As Republicans and Democrats debated how to make up for a $19 billion budget shortfall over the next two years, Gov. Rick Perry was on a whirlwind cross-country tour, the only purpose of which seemed to be to sheepishly invite questions regarding a possible presidential bid in 2012. Perry has previously stated he would not run, saying last year, “I don’t have any interest in going to D.C. as a president, vice president, member of Congress, car guard — none of the above.” But the buzz surrounding our state’s longest-serving governor has continued to mount, and his latest round of out-of-state speaking engagements has some questioning whether Perry is considering throwing his hat into the ring.
Perry has spent the last week traveling cross-country from Los Angeles to New York to New Orleans, a trip which included stops to meet with “potential donors” and an appearance on Fox News where he called himself a “prophet.” Perhaps that term was merely a reference to the national prayer rally that Perry has been busy planning for later this summer. At the Republican Leadership Conference in New Orleans, where Perry signed copies of his book “Fed Up! Our Fight to Save America from Washington,” buttons sporting “Perry 2012” were hot sellers.
Meanwhile, as Perry has been feverishly ripping the Obama administration in his stump speeches, calling it “irresponsible,” the state he governs still does not have a budget for the upcoming year. School districts are laying off teachers, health services aiding thousands of Texans are getting cut and Perry’s primary concern is making sure potential voters know just how much he dislikes President Barack Obama.
The focus of Perry’s speeches has centered on Texas’ economic performance during the current recession; Perry touts a number of measures showing the state has fared better than its peers in recent years. Some numbers Perry won’t mention include the state’s dismal education ranking — placing it at the bottom of the lists for student achievement — spending per student and graduation rates. Those numbers show no hope of improvement, given the proposed cuts to public education in the state.
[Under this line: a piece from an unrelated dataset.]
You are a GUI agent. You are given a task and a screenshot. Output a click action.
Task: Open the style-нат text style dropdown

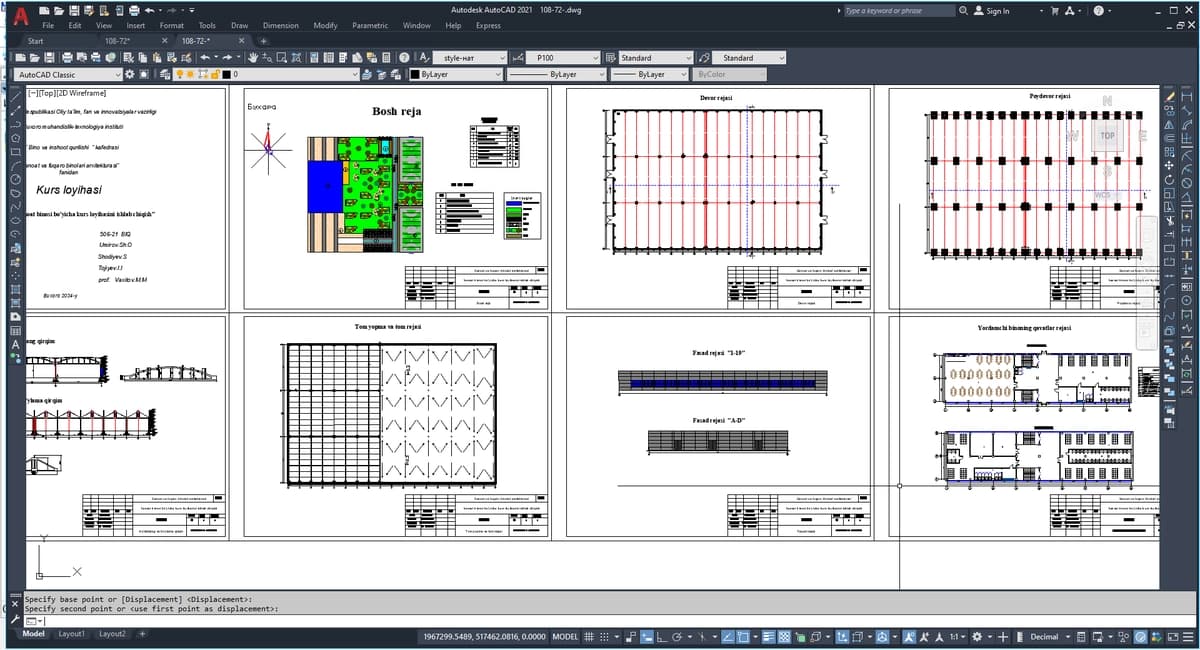pos(472,58)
Meanwhile, while scouting his campaign trail, Perry seems perfectly content to play the role of prettiest girl at the prom. Texans are left wondering where the party was.
Preserving higher education
Several state leaders have formed the Texas Coalition for Excellence in Higher Education, unveiled last week, to address the higher education debate that could substantially reduce the quality of education offered in the state.
In the past several months, Gov. Rick Perry and the UT System Board of Regents have shown support for the Texas Public Policy Foundation, whose proposed reforms include a separation of research and teaching budgets, which would significantly reduce University-generated research, and an unfeasible reduction in tuition costs that would likely result in increased class sizes and fewer courses.
We applaud the efforts of everyone who has spoken out against the proposed reforms and appreciate the action taken by the group’s founding members, which total more than 200. The coalition which includes former university presidents, regents, and lieutenant governors will help improve discussions and increase transparency surrounding higher education in the state. The group has also garnered attention for the diverse backgrounds of its participants, which includes many former Perry supporters and influential donors from both political parties. We hope it is the first of many steps to preserve the quality of education offered at UT and other universities across Texas.